As he dies, Roberto urges young Daniel to break the cycle of creating new dimensions by refusing to follow his fate. Similarly, the elderly Marco/Daniel urges the younger Oliver to break the cycle as well. While both Daniel and Oliver initially hesitate, they end up following their fate against the advice they received. Daniel enters a police car and becomes Marco, off to arrest Oliver and Carlos. Oliver leaves his apartment complex and becomes the Russian bellhop Karl who operates an elevator for two newlyweds. He sets in motion an accidental death for the groom, trapping himself and the bride in a new dimension for thirty-five years.

== Cast ==
- Raúl Méndez as Marco and adult Daniel
- Nailea Norvind as Sandra
- Hernán Mendoza as Roberto
- Humberto Busto as Carlos
- Fernando Alvarez Rebeil as Oliver
- Gabriel Santoyo as Daniel
- Paulina Montemayor as Camila
- Hector Mendoza as adult Oliver
- Leonel Tinajero as old Marco
- Marcos Moreno as old Roberto
- Luciana Villegas as bride
- Adrián Ladrón de Guevara as groom
- Leticia Gonzalez as old Sandra
- Magda Brugengheim as old bride
- Santiago Mendoza Cortes as young Roberto
- Erick Trinidad Camacho as Juan

== Release ==
An incomplete version of the film screened at the 2014 Cannes Film Festival. The Incident subsequently premiered at the Fantastic Fest in September 2014. Cine Canibal distributed it in Mexico, and Shoreline Entertainment picked up the film for international distribution. It was released in Mexico on 11 September 2015.

== Reception ==
Rotten Tomatoes, a review aggregator, reports that 83% of 18 surveyed critics gave the film a positive review; the average rating is 6/10. Catherine Bray of Variety wrote that the film "largely succeeds" in telling a complex story on a limited budget, primarily due to the film's production design, but the overly-explanatory ending brings down the film.

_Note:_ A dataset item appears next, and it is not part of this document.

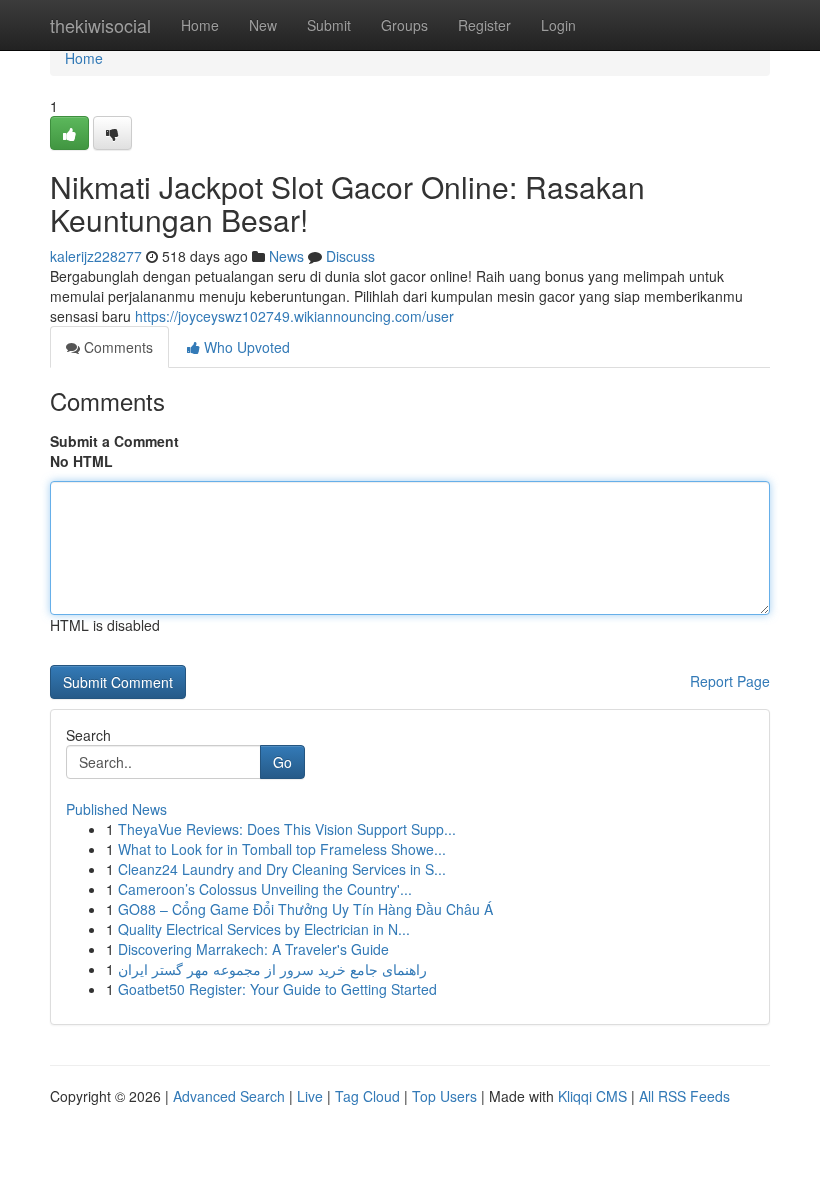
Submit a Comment (114, 441)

Shawn Macomber of Fangoria rated it 3/4 stars and wrote that the film encourages viewers to consider their own lives, as the characters do.

Macomber also criticized the ending, writing that the film sometimes feels a bit forced in its storytelling, but said these are "minor quibbles". Writing for Screen Anarchy, Eric Ortiz Garcia called it "a great display of how to make an intriguing film with not many elements", referring to the limited sets.